Inequality and reduced demand: the app economy is the next epoch in the ongoing success of Silicon Valley. It ultimately represents a massive growth of US exports to the rest of the world and increased incomes and wealth for the owners of US technology companies. For example, with the rise of Uber, around 20% of taxi fare revenue around the world now flows back to California. Technology companies, with their intangible intellectual property assets, are ideally placed to exploit weaknesses in global taxation arrangements driving further inequality. The app economy drives a redistribution of benefits from global tax payers to the owners of technology companies.

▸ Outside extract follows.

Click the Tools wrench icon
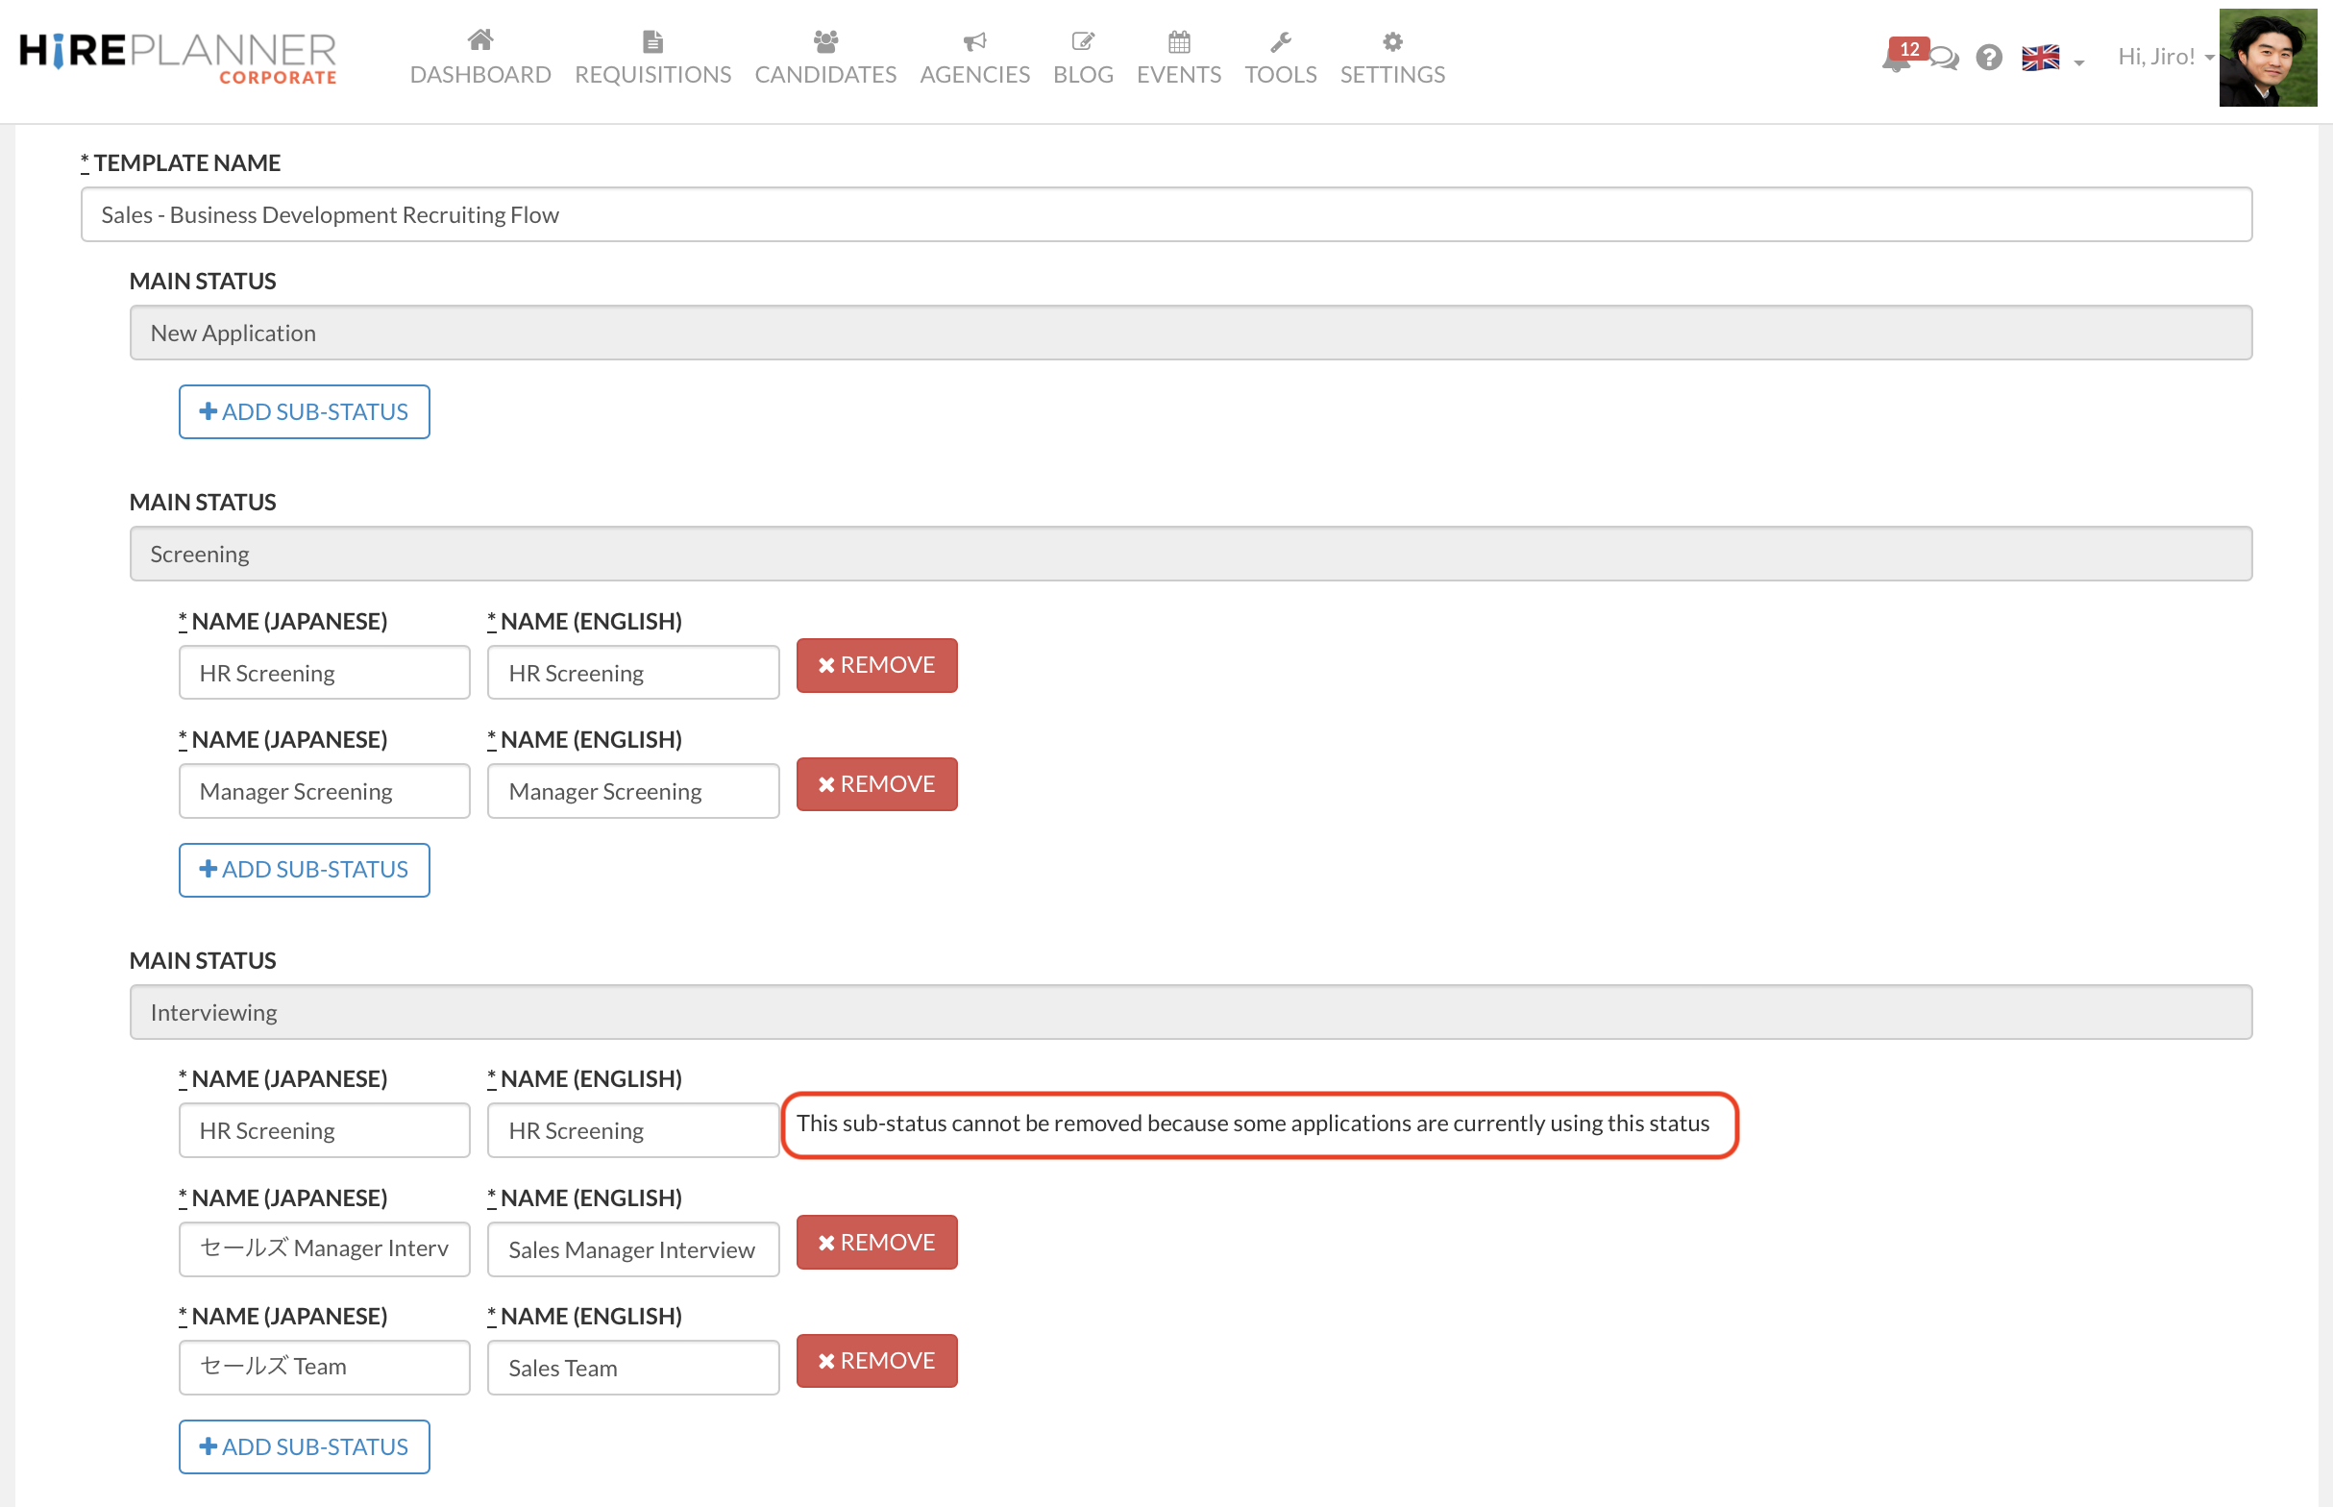2333x1507 pixels. pyautogui.click(x=1280, y=41)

The rise of the information barter economy: the app technology companies are driving a new form of economic activity based on the provision of personal information and attention (bought by advertisers) by end users in return for a range of technological services. People don’t need to buy maps thanks to Google and Apple. People make fewer phone calls through traditional telcos thanks to Viber and FaceTime. People save on travel costs and shopping time thanks to online stores. This all means reductions in recorded economic activity in telecommunications, transport and retail and therefore lower measured economic activity.

THE APP ECONOMY: FUTURE IMPERFECT

For app companies, scale is a primary objective. App companies are in a global race for scale (see THE RACE FOR SCALE: MARKET POWER, REGULATION AND THE APP ECONOMY) in order to amortise high development and branding costs across as many users as possible. The potential exists for the development of a cadre of technology companies commanding national or international monopolised marketplaces. This has already begun to present competition and industry regulators as well as the political system itself, with new and powerful challenges.